2) Invest in initiatives to grow revenues, and only then ...

3) Explore the possibility of raising prices.

Raising prices is last on the list because doing so often worsens the cycle of decline, increasing the risk that clients and customers will move their business to competitors, hurting revenues and further increasing losses.

Making investments to grow revenue is a great long-term solution. But the money for those investments needs to come from somewhere, and if raising prices isn't possible, then cutting expenses is the only source for funding.

Which brings us back to option No. 1.

Regrettably, cutting expenses seems to be the last thing on our political leaders' list of options -- whether in St. Paul or Washington. Our state and federal governments are both suffering from structural deficits caused by expenses (government spending) growing faster than revenues.

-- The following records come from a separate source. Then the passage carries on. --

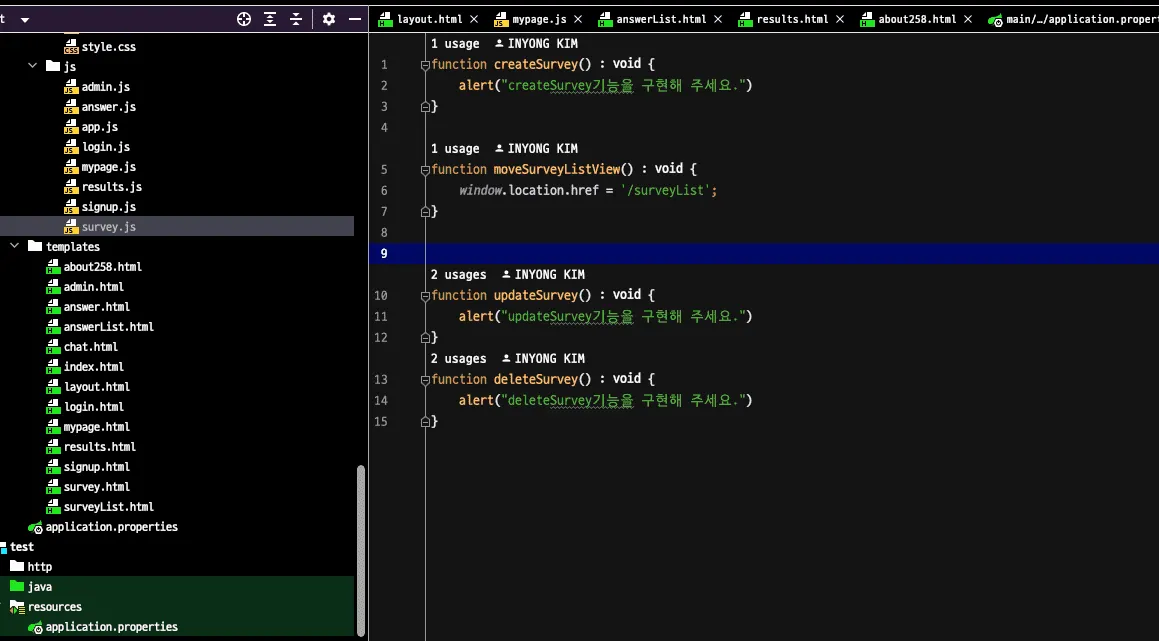Screen dimensions: 1159x641
Task: Click the test resources folder icon
Action: pos(17,607)
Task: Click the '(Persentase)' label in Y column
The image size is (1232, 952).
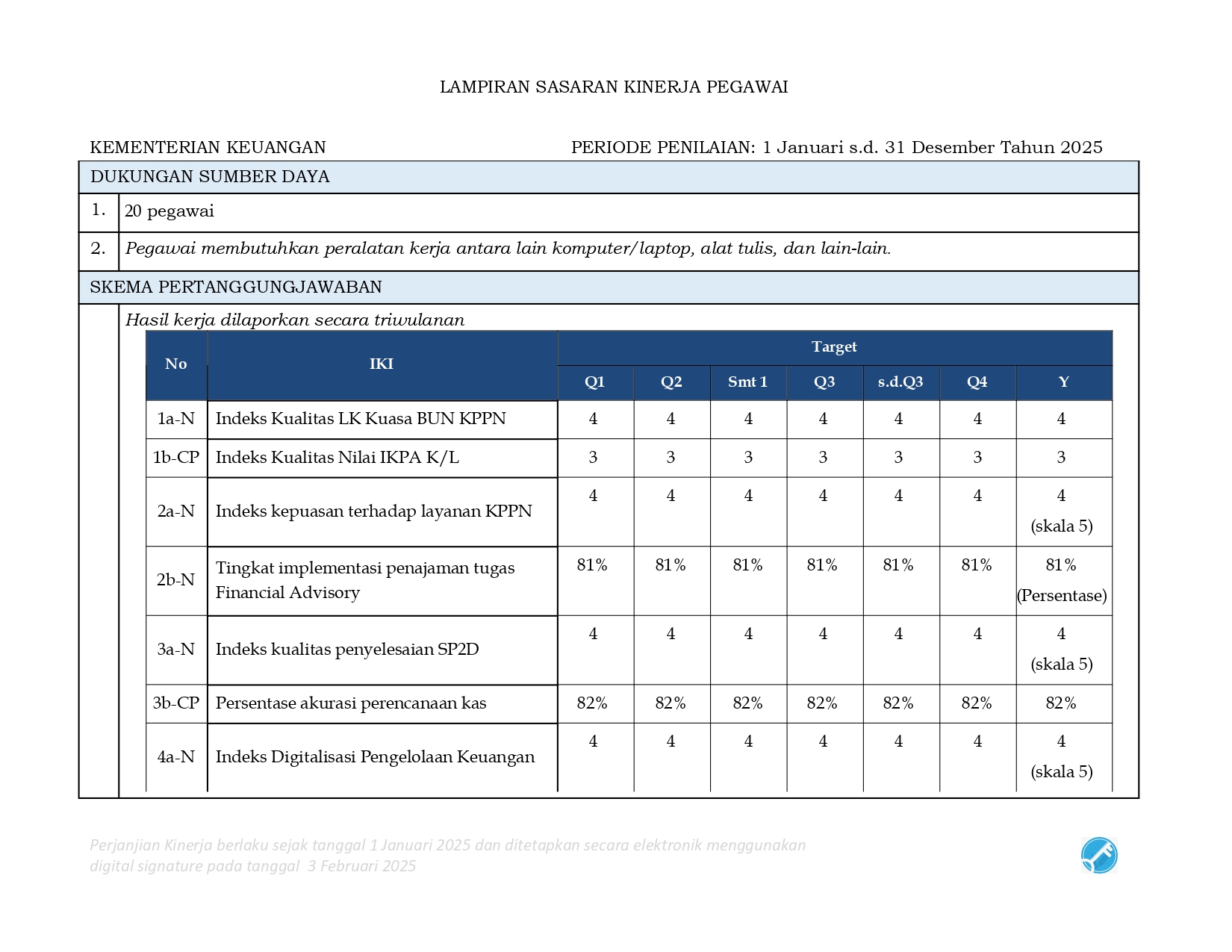Action: (1062, 596)
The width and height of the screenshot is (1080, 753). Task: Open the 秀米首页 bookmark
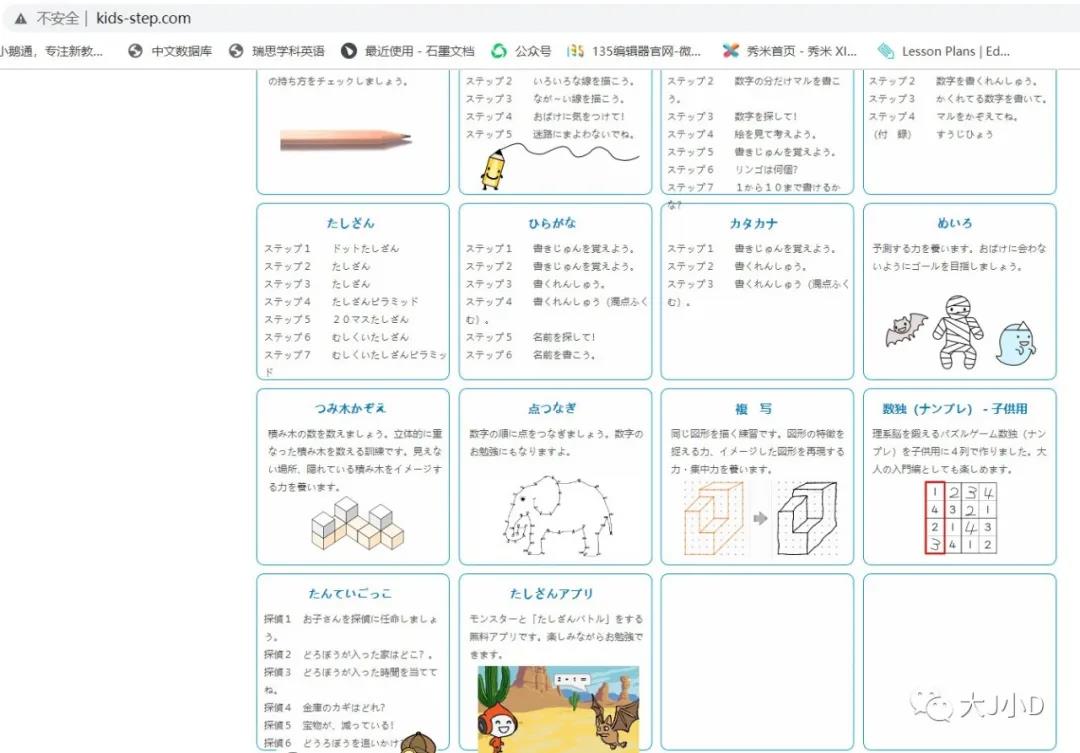(790, 51)
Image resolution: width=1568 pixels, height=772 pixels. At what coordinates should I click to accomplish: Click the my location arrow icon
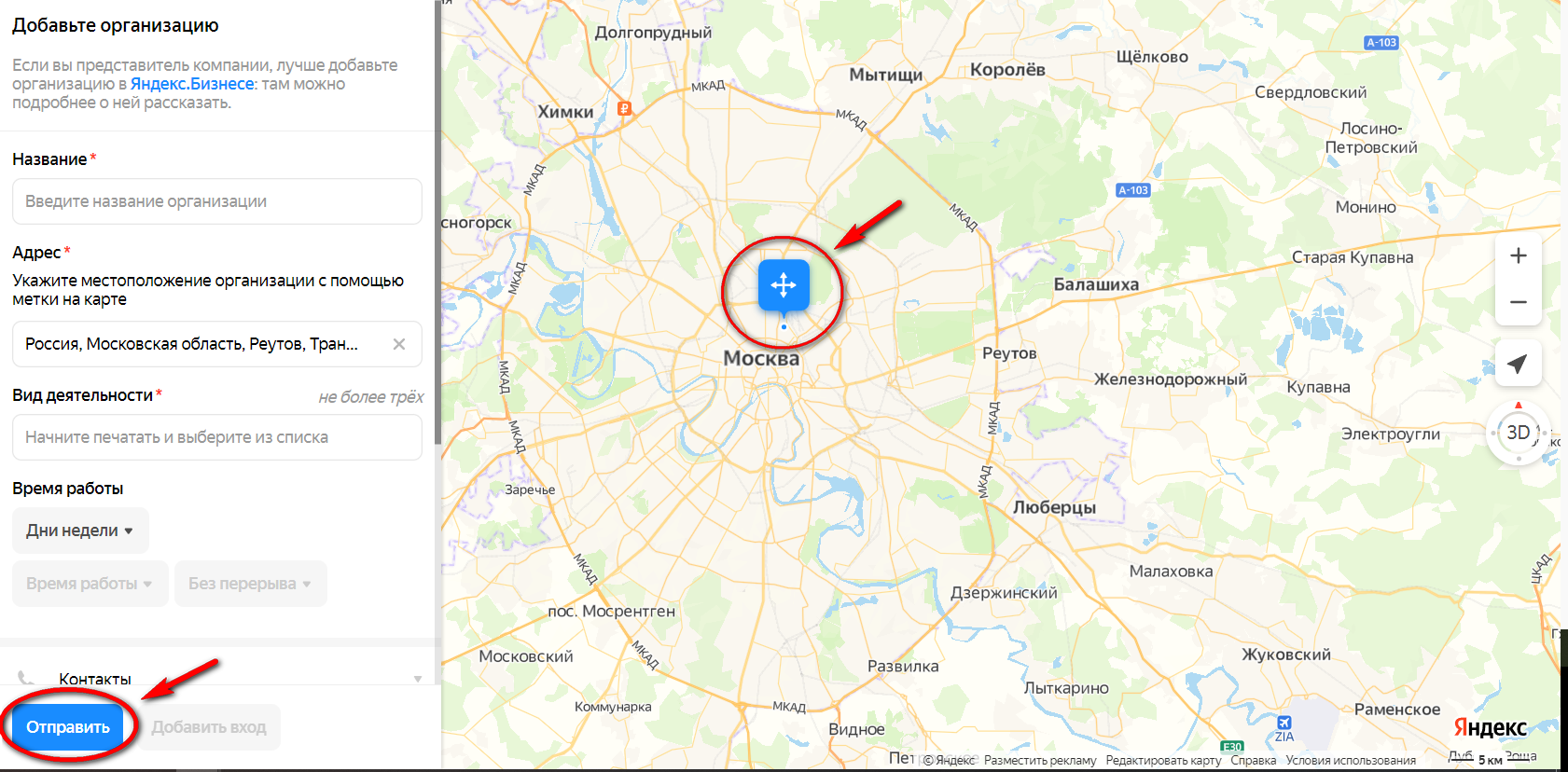click(1518, 364)
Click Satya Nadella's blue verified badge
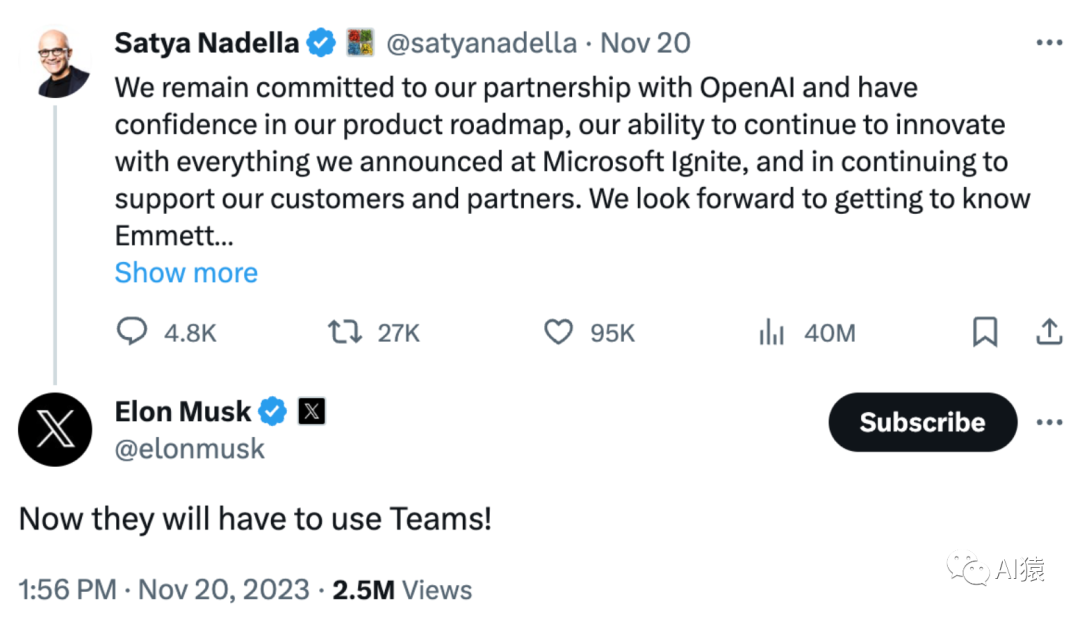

In his budget proposal for the 2014-15 biennium, Gov. Mark Dayton has put the governmental equivalent of raising prices at the top of his list, by raising $2.1 billion in net new taxes.

In fact, the governor's budget includes $12 of proposed revenue increases for every $1 of spending cuts.

Just as it would in a business enterprise, this has the potential to put us on the path of competitive decline.

The state operates in a competitive marketplace. Big corporations, small businesses and their employees are its customers, the consumers of government services.

Minnesota has always been a "premium pricer." The cost of government services is higher here than in states like South Dakota, Alabama or Texas.

But our value proposition has always been a better quality of life than is found in other states -- an unequaled confluence of Fortune 500 companies; more leading cultural institutions per capita in the Twin Cities than in communities of comparable size; numerous high-quality public and private schools, colleges and universities; plentiful and well-maintained public spaces, and low crime rates.

Today, more than ever before, Minnesota competes with other states for businesses and for the well-paid, educated, civically engaged employees who come with them. And in today's service-intensive and technology-enabled global economy, businesses and their employees are more willing and able than ever to move out of the state, or never come here in the first place, if the price we ask them to pay for government services gets too high relative to our quality-of-life value proposition.

The math is simple: Any government whose spending grows faster than its revenues will eventually have to price itself out of the market for creating, attracting and retaining jobs.

That's exactly what we risk in Minnesota, where state government spending is increasing at a rate of 7.6 percent, while tax revenues (before the governor's budget proposal) are increasing by only 2.4 percent.

There are two options for fixing this structural deficit and for funding the investments we need to promote economic growth. Raise prices/taxes. Or cut expenses/spending.

I know what a CEO would do. The governor should do the same.


John Taft is CEO of RBC Wealth Management in Minneapolis.